Who are these supporters?
They are women with polycystic ovarian syndrome, who need contraception to prevent cysts from growing on their ovaries, which if unaddressed can lead to infertility and deadly ovarian cancer. They are sexual assault victims, who need contraception to prevent unwanted pregnancy.
They are Catholic women, who see no conflict between their social justice -based faith and family planning. They are new moms, whose doctors fear that another pregnancy too soon could jeopardize the mother’s health and the potential child’s health too. They are mothers and grandmothers who remember all too well what it was like to be called names decades ago, when they were fighting for a job, for health care benefits, for equality.
A “social justice-based faith” seeks to achieve heaven on earth through remaking America’s political, religious, and cultural institutions. Fluke and the president rely on this political theology to inspire them in the fight to force Catholic employers to subsidize birth control.

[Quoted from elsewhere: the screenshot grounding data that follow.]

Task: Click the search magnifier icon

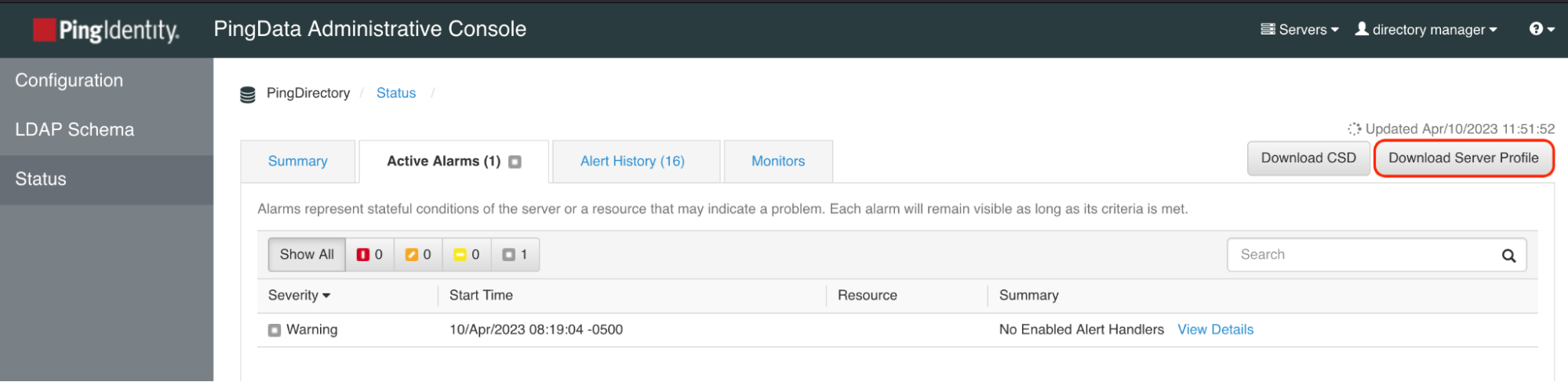Action: pyautogui.click(x=1508, y=256)
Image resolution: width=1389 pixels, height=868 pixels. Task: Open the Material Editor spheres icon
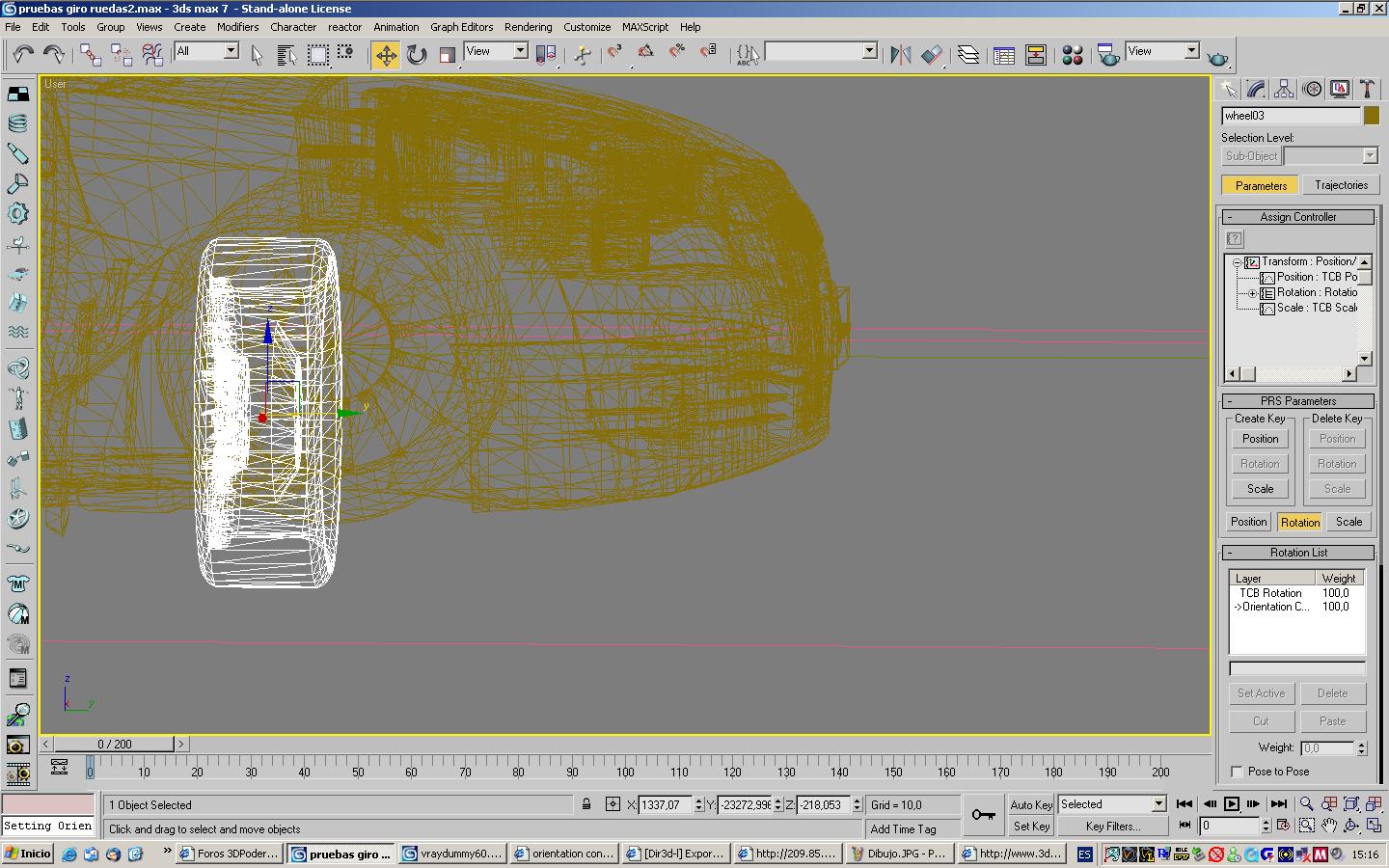[1072, 55]
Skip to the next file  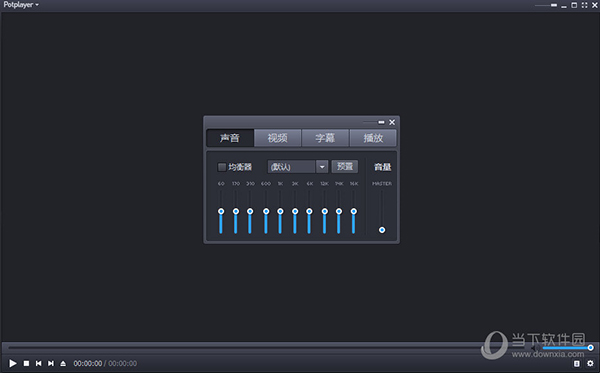pyautogui.click(x=51, y=363)
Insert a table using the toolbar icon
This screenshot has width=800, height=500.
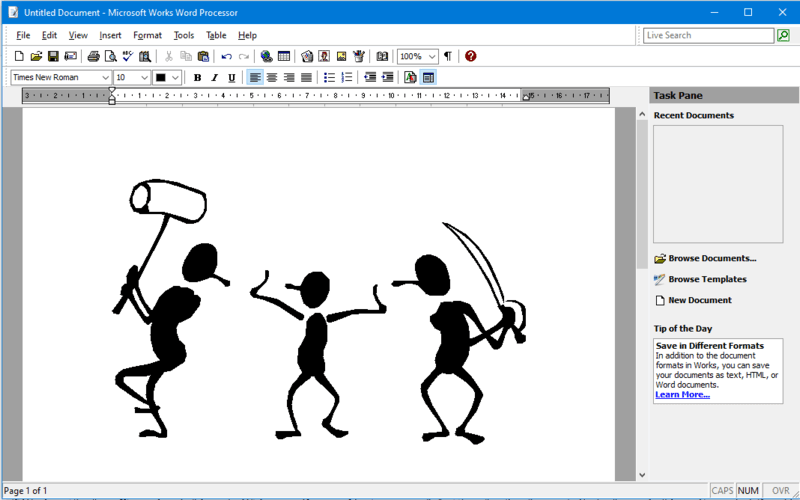click(284, 57)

Related: Kathy Shaidle at PJ Lifestyle today on radical gay activists pushing Los Angeles to mandate straight pornography performers wear condoms on location shoots:
And “social justice” is the stubborn application of unworkable solutions to imaginary problems.
Also related, David Brooks’ column “The Fertility Implosion” at the New York Times today articulates the theme of Spengler’s How Civilizations Die: (And Why Islam Is Dying Too) and reveals social justice in action:
When you look at pictures from the Arab spring, you see these gigantic crowds of young men, and it confirms the impression that the Muslim Middle East has a gigantic youth bulge — hundreds of millions of young people with little to do. But that view is becoming obsolete. As Nicholas Eberstadt and Apoorva Shah of the American Enterprise Institute point out, over the past three decades, the Arab world has undergone a little noticed demographic implosion. Arab adults are having many fewer kids.
The more a people focuses on creating heaven on earth the less they work to escape the hell of their own nature.